## [TASK PROMPT]
Every line from the one containing "Click the 203.88" through the last line below should be reproduced exactly; please include nothing else.

*** Opening RECORDED DATA ***

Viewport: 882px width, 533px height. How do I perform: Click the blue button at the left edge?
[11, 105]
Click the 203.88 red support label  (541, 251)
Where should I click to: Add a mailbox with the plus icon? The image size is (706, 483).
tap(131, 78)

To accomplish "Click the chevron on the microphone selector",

*** Closing RECORDED DATA ***

## [EXPECTED ANSWER]
Click the 203.88 red support label  (541, 251)
Where should I click to: Add a mailbox with the plus icon? The image size is (706, 483).
tap(131, 78)

To accomplish "Click the chevron on the microphone selector",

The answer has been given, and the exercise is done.